Submitted to: Journal of Dairy Science
Publication Type: Abstract Only
Publication Acceptance Date: 3/8/2010
Publication Date: 6/24/2010
Citation: Wiggans, G.R., Van Raden, P.M. 2010. Improved reliability approximation for genomic evaluations in the United States. Journal of Dairy Science. 93(E-Suppl. 1):533(abstr. 617). Interpretive Summary:
Technical Abstract: For genomic evaluations, the time required to calculate the inverse of the coefficient matrix for the mixed-model equations increases cubically as the number of genotyped animals increases, and an approximation became necessary for estimating US evaluation reliabilities. The original approximation method used the same contribution to reliability from genomics for all animals. That method was improved by using a weighted sum of the genomic relationships of an animal with predictor animals (sumG-wt), which allowed for individual animal differences. Because calculation time for the genomic relationship matrix only increases quadratically and is routinely available, the sum of relationships of an animal with predictor animals can be obtained. Those relationships were weighted by reliability of the traditional evaluation after removing the contribution to reliability from parent average by first converting both reliabilities to daughter equivalents (DE). Reliabilities from August 2009, the last genomic evaluation for which the coefficient matrix was inverted, were decomposed to extract the genomic contribution in terms of DE calculated with an error-to-sire variance ratio of 14. Of 28,047 genotyped Holsteins, 8,353 bulls and 3,559 cows had genomic evaluations and 16,135 animals did not. Regression of DE on sumG-wt was calculated for those 3 groups. Goodness of fit was assessed by plotting predicted values against mean DE for sumG-wt groups, where groups were by 10. A straight line through the origin provided a good fit except for low sumG-wt. A floor of 30 DE was adopted to improve evaluation accuracy for animals with low sumG-wt. The slope was 0.0584 for evaluated bulls, 0.0557 for evaluated cows, and 0.0506 for animals without evaluations. The higher slope for bulls resulted in a higher reliability for the same sumG-wt. The improved approximation method increased accuracy of genomic reliabilities, particularly when comparing animals with different countries of origin and bulls with only genomic evaluations with progeny-test bulls.

[Pixel coordinate grounding data]

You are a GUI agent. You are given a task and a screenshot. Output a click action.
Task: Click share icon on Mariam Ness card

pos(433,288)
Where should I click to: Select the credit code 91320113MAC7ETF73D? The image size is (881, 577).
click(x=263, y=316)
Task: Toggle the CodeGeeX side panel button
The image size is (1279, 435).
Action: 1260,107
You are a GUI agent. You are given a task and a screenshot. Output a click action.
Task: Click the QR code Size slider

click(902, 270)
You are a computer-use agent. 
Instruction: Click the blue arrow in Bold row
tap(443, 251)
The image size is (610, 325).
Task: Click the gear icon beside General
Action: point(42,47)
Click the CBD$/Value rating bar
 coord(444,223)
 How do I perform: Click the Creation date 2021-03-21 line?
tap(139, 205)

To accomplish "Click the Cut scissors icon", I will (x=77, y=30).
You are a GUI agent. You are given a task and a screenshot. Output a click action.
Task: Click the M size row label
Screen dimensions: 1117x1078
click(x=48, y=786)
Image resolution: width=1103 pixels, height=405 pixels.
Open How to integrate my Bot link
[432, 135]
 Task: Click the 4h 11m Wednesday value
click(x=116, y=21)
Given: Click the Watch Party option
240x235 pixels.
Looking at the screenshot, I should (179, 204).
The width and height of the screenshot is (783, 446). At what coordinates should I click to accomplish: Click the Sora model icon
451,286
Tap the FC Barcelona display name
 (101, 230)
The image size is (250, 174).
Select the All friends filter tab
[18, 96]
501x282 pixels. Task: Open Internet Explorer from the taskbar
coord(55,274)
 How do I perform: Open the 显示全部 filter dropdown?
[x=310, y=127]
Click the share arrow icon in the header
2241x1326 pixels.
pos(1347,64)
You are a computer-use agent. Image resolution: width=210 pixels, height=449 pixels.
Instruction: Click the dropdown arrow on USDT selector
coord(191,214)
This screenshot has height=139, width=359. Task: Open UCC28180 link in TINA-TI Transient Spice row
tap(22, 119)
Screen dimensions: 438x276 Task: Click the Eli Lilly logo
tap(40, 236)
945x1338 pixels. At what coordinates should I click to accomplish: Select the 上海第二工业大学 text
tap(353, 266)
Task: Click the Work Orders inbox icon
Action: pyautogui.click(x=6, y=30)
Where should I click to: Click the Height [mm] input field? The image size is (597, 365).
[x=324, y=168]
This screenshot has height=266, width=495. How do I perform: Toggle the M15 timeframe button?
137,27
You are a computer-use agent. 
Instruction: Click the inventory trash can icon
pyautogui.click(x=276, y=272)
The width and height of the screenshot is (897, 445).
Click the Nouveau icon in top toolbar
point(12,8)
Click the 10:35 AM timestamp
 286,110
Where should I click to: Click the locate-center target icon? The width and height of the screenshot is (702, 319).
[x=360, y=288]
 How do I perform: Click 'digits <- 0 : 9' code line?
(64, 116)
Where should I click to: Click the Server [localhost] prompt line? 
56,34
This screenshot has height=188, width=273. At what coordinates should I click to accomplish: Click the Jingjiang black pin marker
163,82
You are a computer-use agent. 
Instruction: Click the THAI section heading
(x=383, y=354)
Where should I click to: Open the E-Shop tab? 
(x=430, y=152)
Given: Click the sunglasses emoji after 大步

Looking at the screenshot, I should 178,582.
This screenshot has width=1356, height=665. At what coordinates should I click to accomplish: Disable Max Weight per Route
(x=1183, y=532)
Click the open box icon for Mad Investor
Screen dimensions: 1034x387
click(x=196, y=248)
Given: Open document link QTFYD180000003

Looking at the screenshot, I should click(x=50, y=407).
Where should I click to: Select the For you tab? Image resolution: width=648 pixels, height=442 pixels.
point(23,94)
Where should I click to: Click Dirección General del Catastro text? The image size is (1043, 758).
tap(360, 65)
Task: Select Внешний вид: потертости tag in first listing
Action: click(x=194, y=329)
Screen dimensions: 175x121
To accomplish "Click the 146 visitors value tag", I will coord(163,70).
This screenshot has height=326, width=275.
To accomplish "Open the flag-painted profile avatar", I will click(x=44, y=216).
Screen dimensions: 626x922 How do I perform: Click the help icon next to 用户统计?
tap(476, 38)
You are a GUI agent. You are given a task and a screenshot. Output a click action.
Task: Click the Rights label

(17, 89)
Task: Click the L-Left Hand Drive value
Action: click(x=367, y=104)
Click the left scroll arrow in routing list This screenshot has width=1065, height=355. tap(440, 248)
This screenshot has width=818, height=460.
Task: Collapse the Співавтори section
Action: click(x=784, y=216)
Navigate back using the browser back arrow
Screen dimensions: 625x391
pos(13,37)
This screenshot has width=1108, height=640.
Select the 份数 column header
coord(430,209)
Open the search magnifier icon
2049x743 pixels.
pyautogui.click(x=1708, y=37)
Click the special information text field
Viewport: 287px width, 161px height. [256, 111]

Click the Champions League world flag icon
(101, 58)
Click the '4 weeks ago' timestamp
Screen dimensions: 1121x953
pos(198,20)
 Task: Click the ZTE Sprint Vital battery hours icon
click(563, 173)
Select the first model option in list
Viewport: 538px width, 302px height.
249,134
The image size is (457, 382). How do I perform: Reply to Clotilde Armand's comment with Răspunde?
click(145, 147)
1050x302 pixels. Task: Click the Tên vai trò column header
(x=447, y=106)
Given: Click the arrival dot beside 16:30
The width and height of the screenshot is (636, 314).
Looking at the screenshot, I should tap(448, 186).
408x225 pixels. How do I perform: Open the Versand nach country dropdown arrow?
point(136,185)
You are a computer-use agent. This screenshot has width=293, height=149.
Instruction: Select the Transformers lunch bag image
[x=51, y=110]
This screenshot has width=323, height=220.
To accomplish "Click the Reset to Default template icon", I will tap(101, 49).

▶ **INSTRUCTIONS**
(a) Summarize the abstract on genomic reliability approximation in two sentences.
(b) Translate this sentence from the abstract on genomic reliability approximation into Spanish: "The higher slope for bulls resulted in a higher reliability for the same sumG-wt."

▶ **SOLUTIONS BELOW**
(a) Because the time to invert the coefficient matrix grows cubically with the number of genotyped animals, US genomic evaluations needed an approximation for reliability. The original method gave all animals the same genomic contribution and was improved by using a weighted sum of each animal's genomic relationships with predictor animals (sumG-wt), with regressions of daughter equivalents on sumG-wt and a floor of 30 DE, which increased the accuracy of genomic reliabilities.

(b) La pendiente más alta para los toros dio como resultado una mayor confiabilidad para el mismo sumG-wt.